There is a very real idea when going to see the Rolling Stones or Springsteen and so forth that one is going to a "nostalgia show", the general hope being that the artist in question will, hopefully, do nothing but perform all the youthful songs that everyone remembers from their 20's and so on. No one likes it when they pull out this new stuff, it often seems, that is so clearly penned from an adult perspective. No one likes it because it is very much a style of music and songwriting that, again, back in the 60s,70s, and 80s, was being steadfastly rejected.  The conflict that an artist like Madonna has, for example, when it comes to serious songwriting,sends my mind reeling every time I think of it. Why? Because , just like Elvis,the sharpness of the original knife that Madonna pulled on society all revolved around youthful rudeness, around celebrating being young, and about rejecting the chains of the miserable adult world. In the past, being happy, being innocent, and being "weird", like so many artists were, before gangster rap came around, was something that was actually rebellious. Again: just start comparing and contrasting the look of Sinatra in his dark black suit, which he was made to wear for life, and then look at the Rolling Stones, once they tore the suits off,  and you'll understand why these artists were so excited about wearing costumes, beads, scarves, rings, and other such accessories. The entire mission for these earlier artists often very much revolved around fashion: They were trying to help break society out of that ghastly uniform of the suit. They succeeded...in many respects. But now, it seems, society has decided that a whole new challenge is upon us: The songs of the hippie eras and even the 80s, as I am writing, now seem too happy to people, and the costumes now all seem too ridiculous. So now we are back again, with a whole new mission in mind. I call it the "FUSE" -- and I think that it has yet to happen in a large way.

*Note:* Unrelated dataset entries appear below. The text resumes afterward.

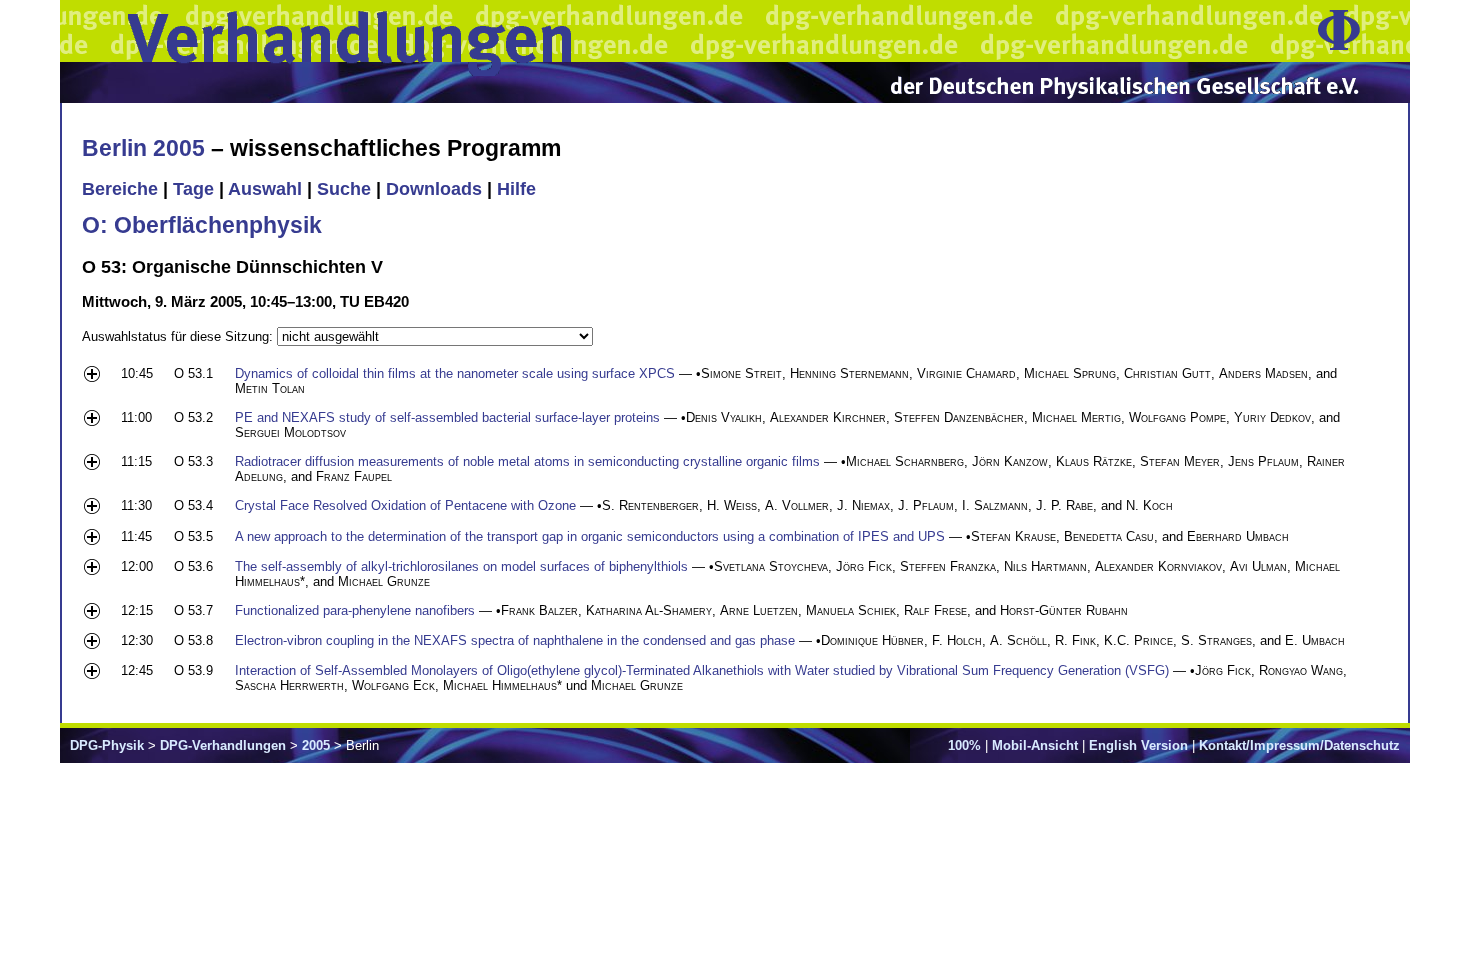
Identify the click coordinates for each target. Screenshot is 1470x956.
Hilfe (516, 189)
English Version (1138, 745)
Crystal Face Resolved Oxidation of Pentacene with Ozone (405, 505)
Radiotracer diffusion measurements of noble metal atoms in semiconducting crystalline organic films (527, 461)
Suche (344, 189)
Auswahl (265, 189)
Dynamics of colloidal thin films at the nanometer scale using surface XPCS (455, 373)
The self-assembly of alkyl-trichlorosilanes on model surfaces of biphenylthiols (461, 566)
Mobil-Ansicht (1035, 745)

What is the fuse? It is simple: It is the hope that the artists will soon be able to actually represent all shades of the mood spectrum, instead of just a small part of it. It is the hope that the same artist  will be able to successfully sing dark songs, mature songs, childish songs, and happy songs all in the same set. You might think this is currently the case; but I can't stress enough that it is not. Someone like Madonna, like I said, is basically now trapped singing of youth and this happy, joyous mood, someone like the Grateful Dead is expected to permanently sing about the "wonders of nature", and then a gangster rapper must sing about the grittiness of the city -- for life -- even when they are no longer in it, at all. People in our own time cannot imagine that someone who performs gangster rap could also possibly perform guitar songs or piano songs, even though it is the case, already, for many people. This limitation, I can guarantee my reader, is going to all be looked at unusually absurd and stupid, by the people of the future. They're not going to understand why these certain acts insisted on only representing one mood, literally all of the time. They're also probably not going to understand why an instrument like the guitar , in our own time, is so linked up with the idea of youthfulness, or innocence. To the people of the future, this instrument will , and in some respects already is, just going to be seen as another instrument. Which, to now get back to where I was in the beginning of this piece, the piano is already joyously experiencing.